1-There are 5 questions of Quantitative reasoning including numerical problems and abstract reasoning.
2-Analytical reasoning include 5 questions.
3-And 12 questions on Ethics and Morality.
More information is on UHS site!!#happy


----------



## shanikhan (Dec 23, 2009)

Ayesha Ahmad said:


> ^ Medical admission kelye tou NAT required nai hota na??#roll


this is english forum #angry use english only.NAT is not required.


----------



## ayesha_ (Jul 12, 2009)

government medical colleges of punjab dont require NAT.
there are different rules for all private medical colleges though which you can get from their respective admission offices
(e.g entrance test for yusra medical college (private) for this year was hosted by NTS)


----------



## Ayesha Ahmad (Dec 24, 2010)

mujh MCAT dyna he nai hai... i'll apply in IIMA, Hamdard, Islamabad Medical Clg nd Al-Shifa.. thts it


----------



## punjabian (Dec 20, 2010)

Ayesha Ahmad said:


> mujh MCAT dyna he nai hai... i'll apply in IIMA, Hamdard, Islamabad Medical Clg nd Al-Shifa.. thts it


Sorry! i misunderstood!!#sorry 
and i don't have any information about these institutes!!#confused


----------



## ayesha_ (Jul 12, 2009)

@Ayesha: you'd be better off giving the mcat, even if just for the sake of giving it. (that's just my opinion)


----------



## sana 108 (Dec 29, 2010)

i wanna know k kips ki classes kb se start hon ge?for mcat... nd kya ab a levels ki books b parhni parhain ge?


----------



## Ayesha Ahmad (Dec 24, 2010)

Multan main kips ki classes start ho gaye hai


----------



## punjabian (Dec 20, 2010)

sana 108 said:


> i wanna know k kips ki classes kb se start hon ge?for mcat... nd kya ab a levels ki books b parhni parhain ge?
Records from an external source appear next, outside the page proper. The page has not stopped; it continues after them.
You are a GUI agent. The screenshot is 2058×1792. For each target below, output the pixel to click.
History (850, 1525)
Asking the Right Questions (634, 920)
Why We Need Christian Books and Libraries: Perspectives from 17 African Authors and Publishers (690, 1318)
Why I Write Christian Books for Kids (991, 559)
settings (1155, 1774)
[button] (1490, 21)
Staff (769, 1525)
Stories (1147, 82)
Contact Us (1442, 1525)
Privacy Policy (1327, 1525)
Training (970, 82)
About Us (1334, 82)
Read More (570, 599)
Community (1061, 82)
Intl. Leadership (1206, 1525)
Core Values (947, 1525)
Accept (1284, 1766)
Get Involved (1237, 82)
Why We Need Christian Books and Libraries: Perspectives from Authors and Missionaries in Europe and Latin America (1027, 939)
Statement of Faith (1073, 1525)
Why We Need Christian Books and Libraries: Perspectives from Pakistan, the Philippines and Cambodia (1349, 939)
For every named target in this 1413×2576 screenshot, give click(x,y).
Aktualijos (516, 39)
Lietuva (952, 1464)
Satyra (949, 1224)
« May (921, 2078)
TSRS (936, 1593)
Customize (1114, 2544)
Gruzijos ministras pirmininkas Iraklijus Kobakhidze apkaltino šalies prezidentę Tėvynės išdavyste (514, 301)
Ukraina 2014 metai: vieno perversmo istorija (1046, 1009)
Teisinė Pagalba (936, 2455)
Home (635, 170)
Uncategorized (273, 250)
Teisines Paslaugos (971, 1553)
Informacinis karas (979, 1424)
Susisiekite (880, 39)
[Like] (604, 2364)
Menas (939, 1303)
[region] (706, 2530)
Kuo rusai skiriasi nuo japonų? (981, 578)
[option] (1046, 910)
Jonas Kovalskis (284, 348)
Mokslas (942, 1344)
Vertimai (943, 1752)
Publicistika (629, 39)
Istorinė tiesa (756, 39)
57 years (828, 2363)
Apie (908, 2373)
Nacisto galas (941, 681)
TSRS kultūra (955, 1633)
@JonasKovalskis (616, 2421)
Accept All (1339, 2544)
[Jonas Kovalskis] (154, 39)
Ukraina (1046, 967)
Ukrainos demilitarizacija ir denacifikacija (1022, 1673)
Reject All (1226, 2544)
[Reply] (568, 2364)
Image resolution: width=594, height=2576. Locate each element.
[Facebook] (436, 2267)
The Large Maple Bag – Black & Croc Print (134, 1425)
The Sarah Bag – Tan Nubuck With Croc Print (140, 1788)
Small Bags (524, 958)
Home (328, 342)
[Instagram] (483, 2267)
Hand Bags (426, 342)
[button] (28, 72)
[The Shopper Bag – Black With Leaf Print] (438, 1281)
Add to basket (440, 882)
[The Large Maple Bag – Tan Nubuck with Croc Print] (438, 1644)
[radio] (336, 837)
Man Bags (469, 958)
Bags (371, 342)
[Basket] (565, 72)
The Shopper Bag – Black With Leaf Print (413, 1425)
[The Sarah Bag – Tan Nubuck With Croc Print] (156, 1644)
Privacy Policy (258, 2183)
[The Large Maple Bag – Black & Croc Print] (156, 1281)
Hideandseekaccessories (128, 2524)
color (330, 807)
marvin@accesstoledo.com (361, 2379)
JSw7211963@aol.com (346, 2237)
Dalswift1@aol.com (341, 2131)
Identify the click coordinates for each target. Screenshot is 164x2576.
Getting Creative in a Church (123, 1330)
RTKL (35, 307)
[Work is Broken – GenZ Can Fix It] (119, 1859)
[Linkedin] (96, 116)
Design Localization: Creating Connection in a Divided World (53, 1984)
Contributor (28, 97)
kips had started thier classes of weekend session.And their regular session will start from January!!
And fsc students just have to study the recommended topics from fsc and A Level books,the topics recommended by UHS!!#yes


----------



## shanikhan (Dec 23, 2009)

Ayesha Ahmad said:


> Multan main kips ki classes start ho gaye hai


use google translate if you don't know English.If Mod read your posts they will be deleted and action will be taken so be careful#happy


----------



## hammad khan (Jan 13, 2010)

shanikhan said:


> use google translate if you don't know English.If Mod read your posts they will be deleted and action will be taken so be careful#happy


i am using this forum from year and have seen mostly pakistani students are using it. i think in section of pakistan med school urdu is fine on this fourm but keep that in mind its international forum and don't use urdu except pakistan med school thats like fun, kiyoun hai na?????. 
after all its all depend on moderators


----------



## shanikhan (Dec 23, 2009)

hammad khan said:


> i am using this forum from year and have seen mostly pakistani students are using it. i think in section of pakistan med school urdu is fine on this fourm but keep that in mind its international forum and don't use urdu except pakistan med school thats like fun, kiyoun hai na?????.
> after all its all depend on moderators


on my first day mods took hard actions on me#sad thats why i am warning her#yes


----------



## MastahRiz (Jan 26, 2006)

Even though this is a Pakistani medical schools section, it will be come too difficult to moderate this forum in multiple languages. Discussions in Urdu will limit search results, make it next to impossible to have a standard of spelling and grammar, and will be way too difficult to restrict to only the Pakistani section.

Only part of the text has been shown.